**ASSIGNED TASK**
Skip every picture, then write out exactly the lines of the listing below from the line that contains "The image size is (784, 588)." through the final line.

**WORKING DATA**

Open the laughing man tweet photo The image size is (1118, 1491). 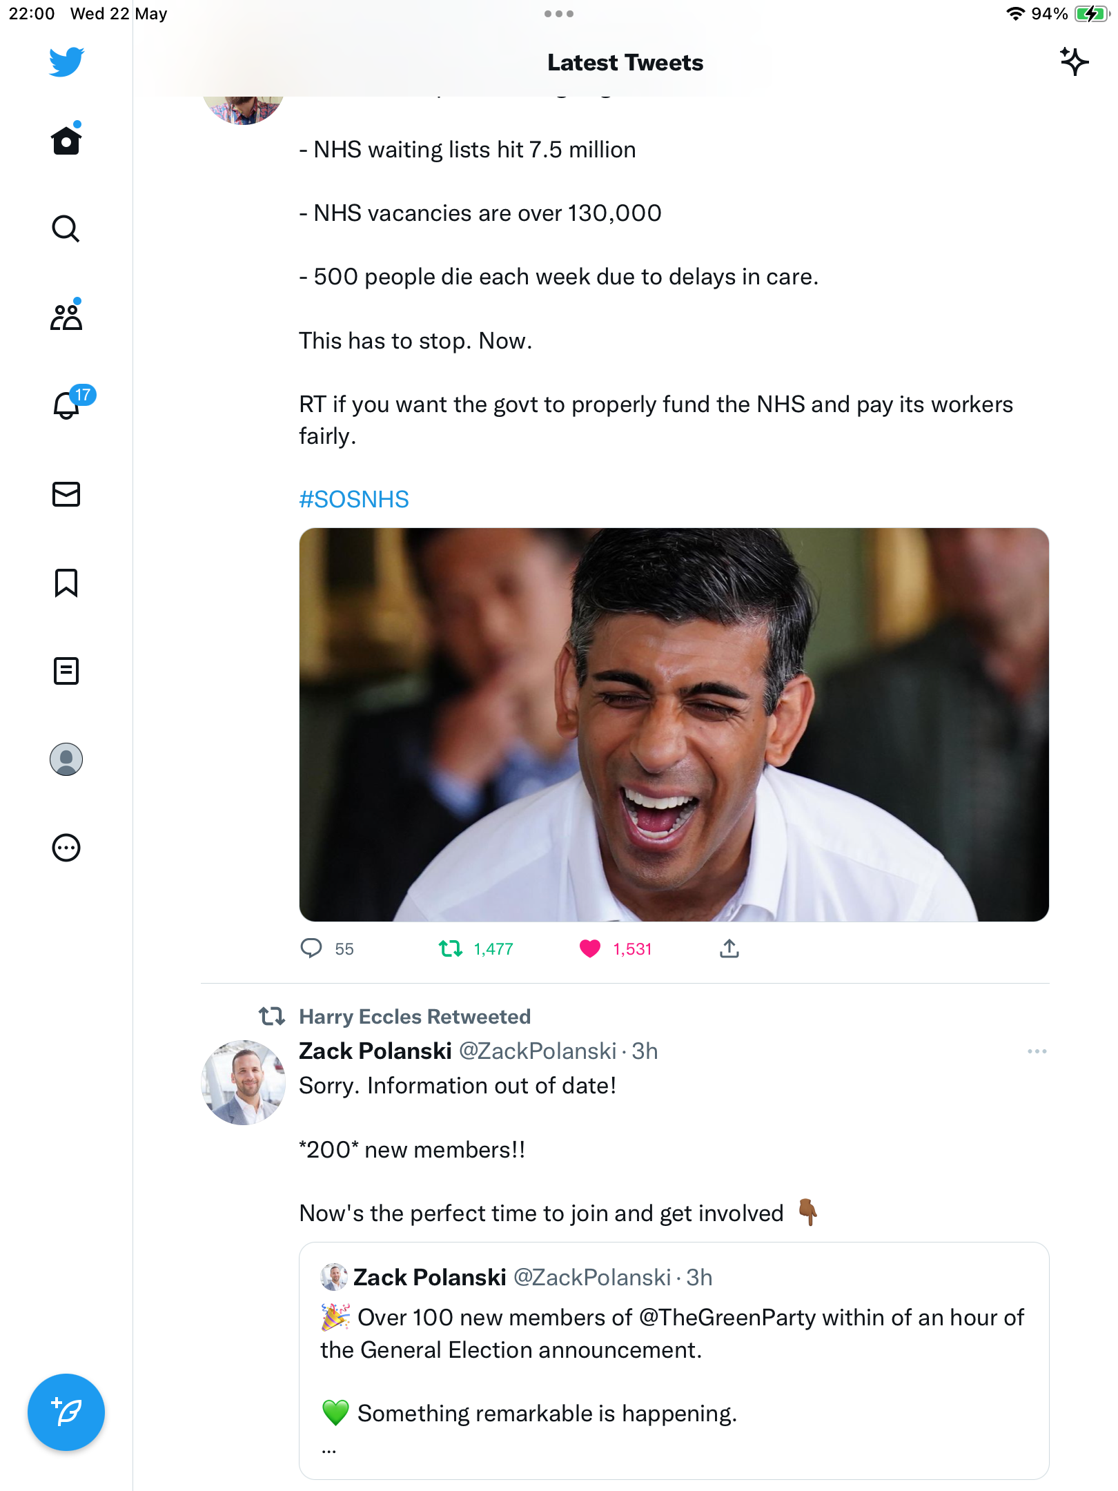click(674, 725)
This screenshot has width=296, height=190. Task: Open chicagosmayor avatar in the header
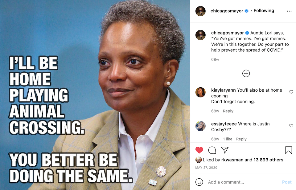pos(200,11)
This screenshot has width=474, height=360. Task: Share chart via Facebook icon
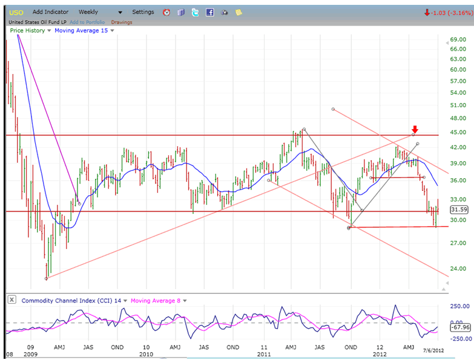pyautogui.click(x=209, y=12)
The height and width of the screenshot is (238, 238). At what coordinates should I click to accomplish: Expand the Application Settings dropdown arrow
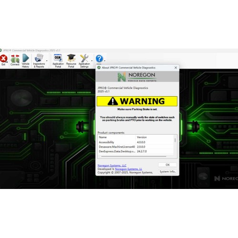click(x=92, y=61)
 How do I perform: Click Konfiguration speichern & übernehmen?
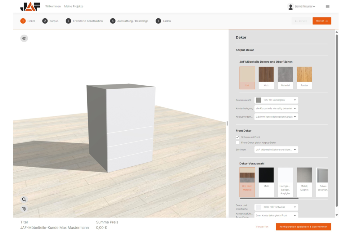tap(303, 227)
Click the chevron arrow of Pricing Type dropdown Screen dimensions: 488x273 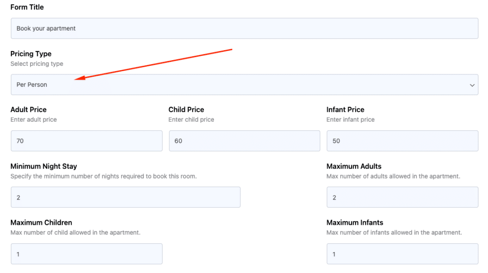[472, 85]
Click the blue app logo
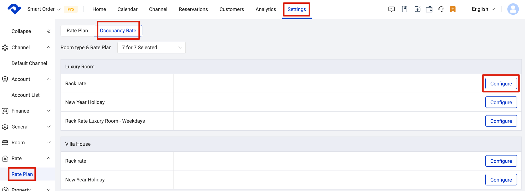Image resolution: width=525 pixels, height=191 pixels. tap(14, 9)
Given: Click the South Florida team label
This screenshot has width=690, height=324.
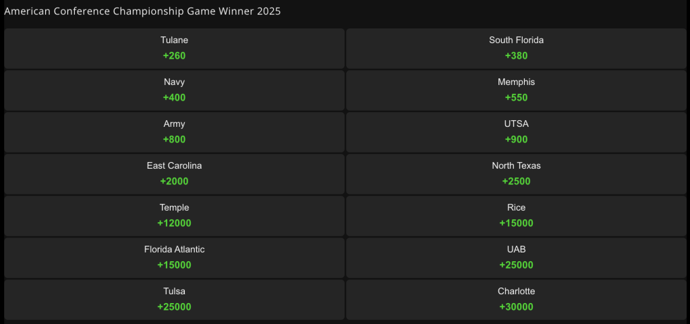Looking at the screenshot, I should click(516, 40).
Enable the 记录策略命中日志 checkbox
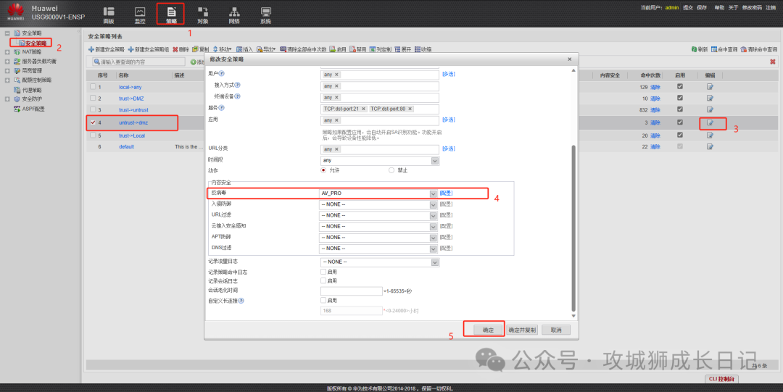Viewport: 783px width, 392px height. pos(323,272)
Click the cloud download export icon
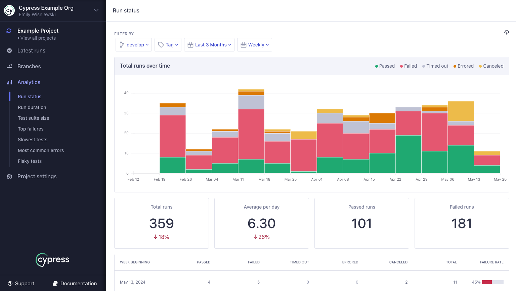The width and height of the screenshot is (516, 291). [x=506, y=32]
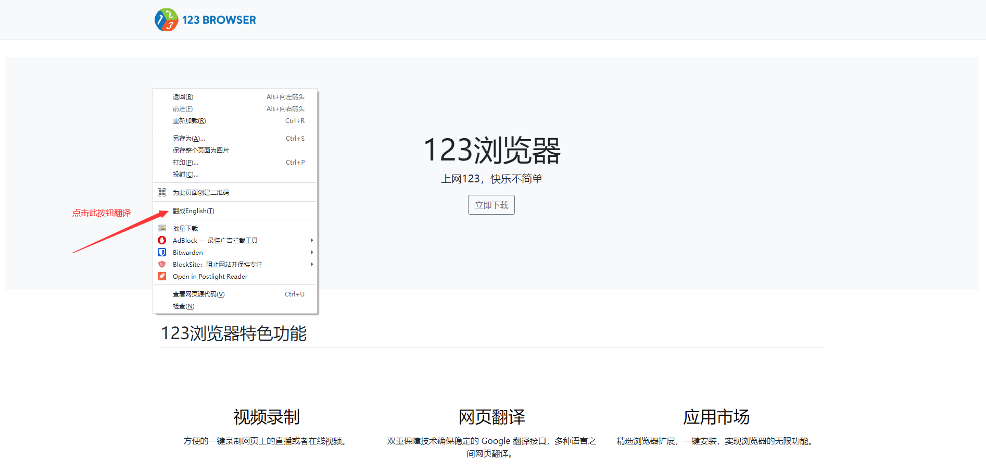The width and height of the screenshot is (986, 471).
Task: Expand the BlockSite submenu arrow
Action: point(311,264)
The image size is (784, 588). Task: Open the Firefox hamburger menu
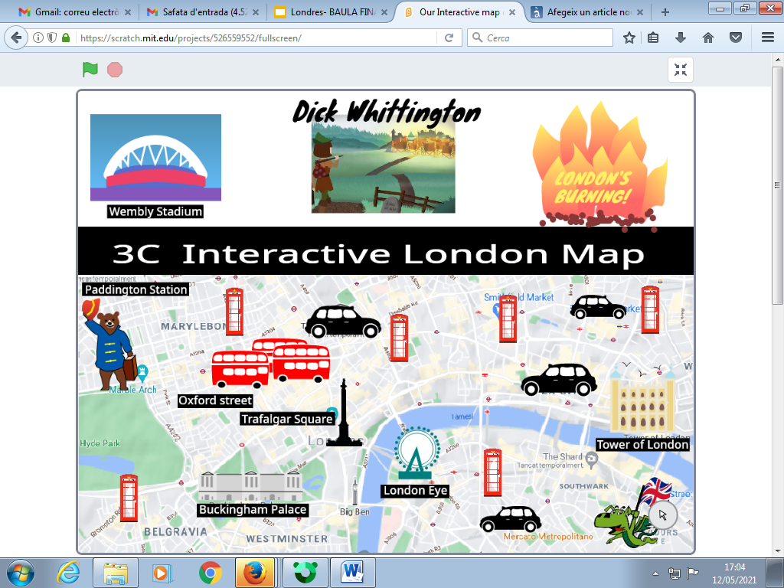[767, 38]
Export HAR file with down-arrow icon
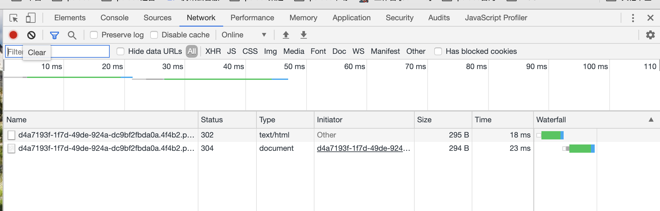 click(304, 35)
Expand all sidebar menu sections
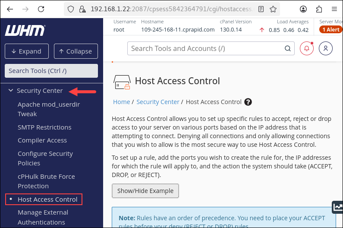The height and width of the screenshot is (228, 343). [x=26, y=51]
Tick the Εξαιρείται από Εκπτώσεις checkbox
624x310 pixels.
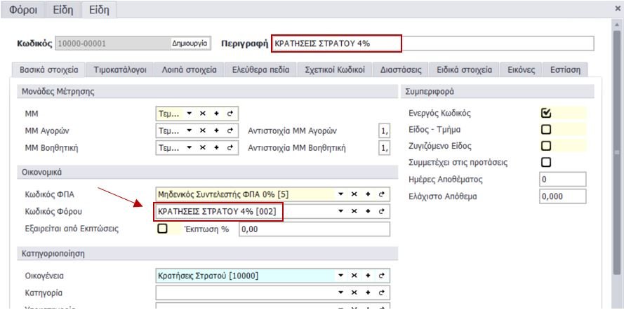[163, 229]
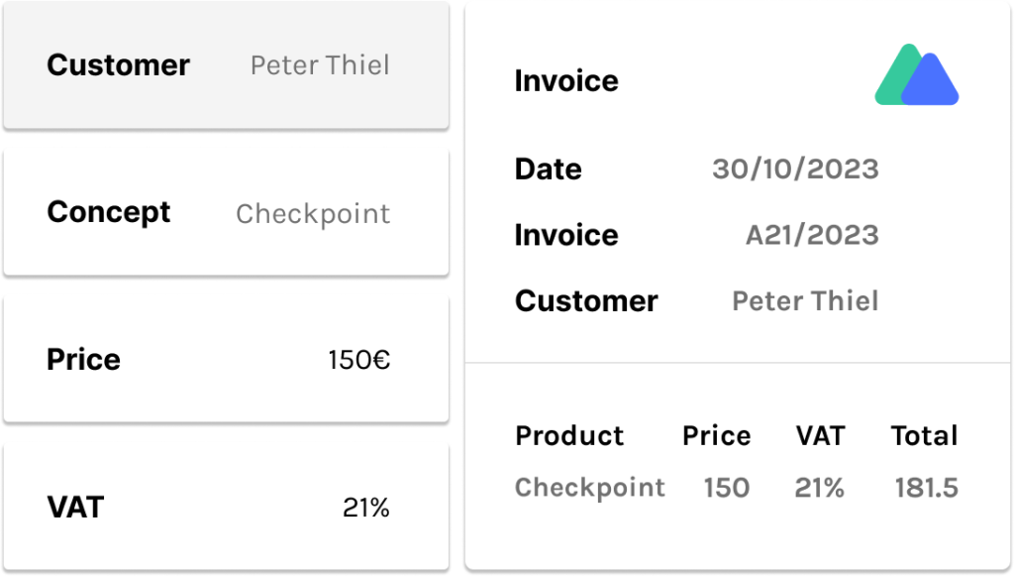Click the green and blue triangle logo

[916, 74]
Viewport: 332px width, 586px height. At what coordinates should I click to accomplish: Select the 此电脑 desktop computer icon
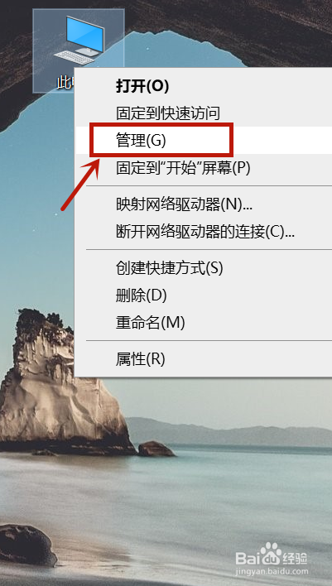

**SOLVED EXERCISE**
The image size is (784, 588). Task: Open the Firefox hamburger menu
[767, 38]
Export HAR file with down-arrow icon
 click(304, 35)
Expand all sidebar menu sections
The height and width of the screenshot is (228, 343). [x=26, y=51]
Tick the Εξαιρείται από Εκπτώσεις checkbox
624x310 pixels.
[163, 229]
Click the green and blue triangle logo

[916, 74]
Viewport: 332px width, 586px height. At what coordinates should I click to accomplish: Select the 此电脑 desktop computer icon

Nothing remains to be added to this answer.